*What needs to be done*. The records below are split into lines. How many of those lines contain the string "agent"? Reply with the number only.

*Stored data entries*.
··········
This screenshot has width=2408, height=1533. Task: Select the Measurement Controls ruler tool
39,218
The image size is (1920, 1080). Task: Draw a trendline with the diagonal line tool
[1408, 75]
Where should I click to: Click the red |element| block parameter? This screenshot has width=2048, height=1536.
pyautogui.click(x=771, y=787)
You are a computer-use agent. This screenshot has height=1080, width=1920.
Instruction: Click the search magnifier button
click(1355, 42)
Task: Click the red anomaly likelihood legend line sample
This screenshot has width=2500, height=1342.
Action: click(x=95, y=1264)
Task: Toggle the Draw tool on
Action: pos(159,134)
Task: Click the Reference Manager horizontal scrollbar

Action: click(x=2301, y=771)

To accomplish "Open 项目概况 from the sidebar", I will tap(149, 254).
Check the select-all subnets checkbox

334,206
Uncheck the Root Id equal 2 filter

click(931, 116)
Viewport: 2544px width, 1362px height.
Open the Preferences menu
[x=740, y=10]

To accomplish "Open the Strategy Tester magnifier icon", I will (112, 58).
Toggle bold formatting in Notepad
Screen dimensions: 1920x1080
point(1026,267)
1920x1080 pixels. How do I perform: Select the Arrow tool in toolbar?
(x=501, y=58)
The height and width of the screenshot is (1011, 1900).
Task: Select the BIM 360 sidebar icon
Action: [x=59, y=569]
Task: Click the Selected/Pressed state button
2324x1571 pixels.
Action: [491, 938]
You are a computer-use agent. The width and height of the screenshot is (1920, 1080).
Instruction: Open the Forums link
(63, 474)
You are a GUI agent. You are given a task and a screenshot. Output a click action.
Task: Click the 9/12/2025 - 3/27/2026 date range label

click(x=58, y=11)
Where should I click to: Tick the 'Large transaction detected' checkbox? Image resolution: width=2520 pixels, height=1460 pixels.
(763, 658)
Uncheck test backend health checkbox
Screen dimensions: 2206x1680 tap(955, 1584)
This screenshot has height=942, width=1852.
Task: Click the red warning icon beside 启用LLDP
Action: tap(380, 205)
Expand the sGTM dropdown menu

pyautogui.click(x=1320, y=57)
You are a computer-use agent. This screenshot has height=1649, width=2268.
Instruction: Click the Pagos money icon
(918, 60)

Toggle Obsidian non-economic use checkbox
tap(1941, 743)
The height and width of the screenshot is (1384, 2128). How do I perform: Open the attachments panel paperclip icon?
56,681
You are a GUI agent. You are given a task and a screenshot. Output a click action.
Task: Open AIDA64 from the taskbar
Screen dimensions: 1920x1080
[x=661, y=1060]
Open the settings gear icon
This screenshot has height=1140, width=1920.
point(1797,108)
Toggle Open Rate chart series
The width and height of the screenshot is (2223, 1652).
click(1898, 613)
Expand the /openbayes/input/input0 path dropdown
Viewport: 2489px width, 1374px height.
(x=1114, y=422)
··········
*Result of the exercise*. 5